Asked by JENg

A triangle can be formed by joining any 3 of the 13 vertices.

so the total number of triangle is C(13,3) = 13!/(3!10!) = 286

ok well that answer is not one of my choices. so something is wrong

The number of diagonals in the first series of polygons are

Number of sides
n = 3....4....5....6....7....8
Number of diagonals
N = 0....2....5....9...14...20
1st Difference
......2....3....4....5....6
2ndDifference
........1....1....1.....1

We therefore, have a finite difference sequence with the 2nd differences constant at 1. This means that the general expression for the number of diagonals in any n-gon is of the form N = an^2 + bn + c.

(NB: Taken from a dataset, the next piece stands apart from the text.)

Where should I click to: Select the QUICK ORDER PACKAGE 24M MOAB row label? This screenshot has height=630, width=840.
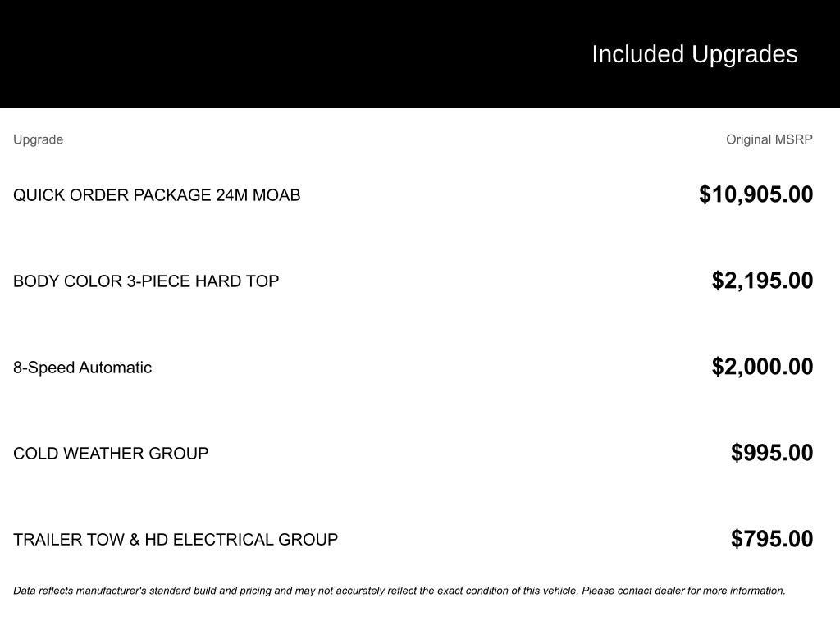(x=156, y=195)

Using the data, we can write
a(3^2) + b(3) + c = 0 or 9a + 3b + c = 0
a(4^2) + b(4) + c = 2 or 16a + 4b + c = 2
a(5^2) + b(5) + c = 5 or 25a + 5b + c = 5

Solving this set of equations leads us to a = 1/2, b = -3/2, and c = 0 resulting in N = n^2/2 - 3n/2 = n(n - 3)/2.

Therefore, with 13 sides,
N = (13)^2/2 - 3(13)/2 = 65.

How many triangles are formed in a regular polygon with 13 sides?